Reproduce the records word for word, apart from the images they contain.

(Stored data)
# # # # #

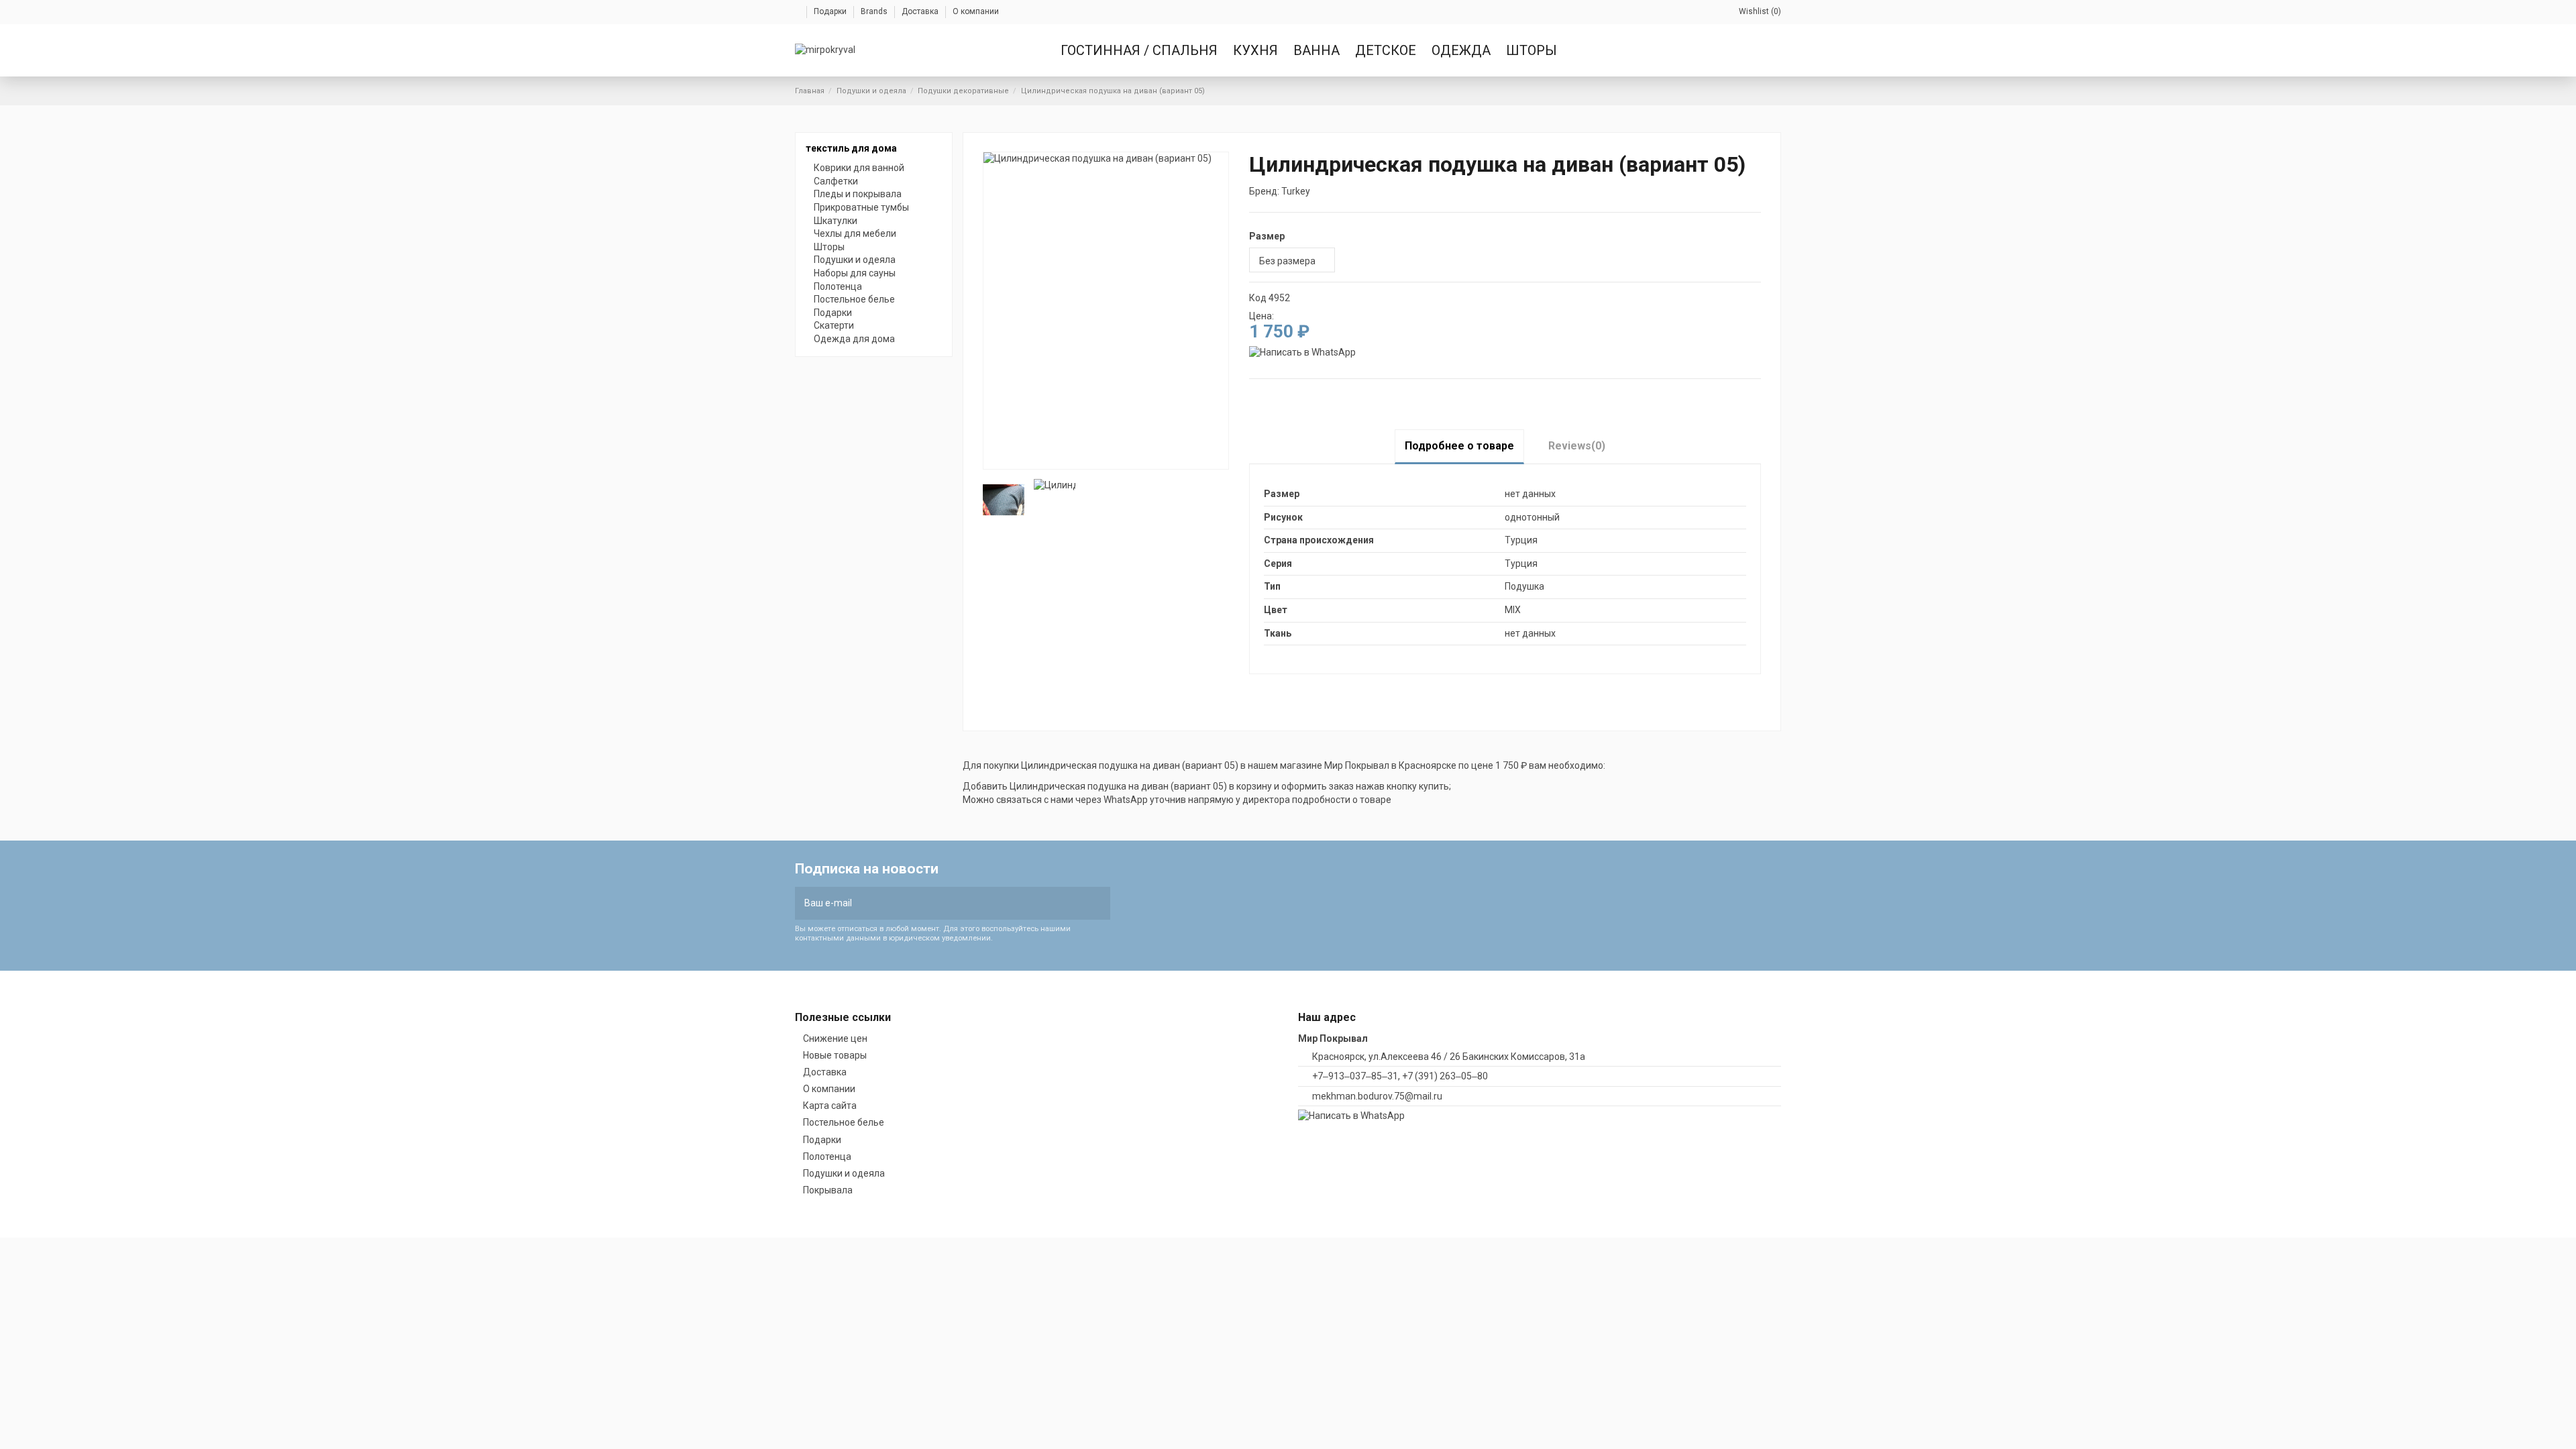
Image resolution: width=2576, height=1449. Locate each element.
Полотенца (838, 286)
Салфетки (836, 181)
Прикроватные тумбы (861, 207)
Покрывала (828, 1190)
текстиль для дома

# # # # #

*Your response*
Image resolution: width=2576, height=1449. Locate each element.
Полотенца (838, 286)
Салфетки (836, 181)
Прикроватные тумбы (861, 207)
Покрывала (828, 1190)
текстиль для дома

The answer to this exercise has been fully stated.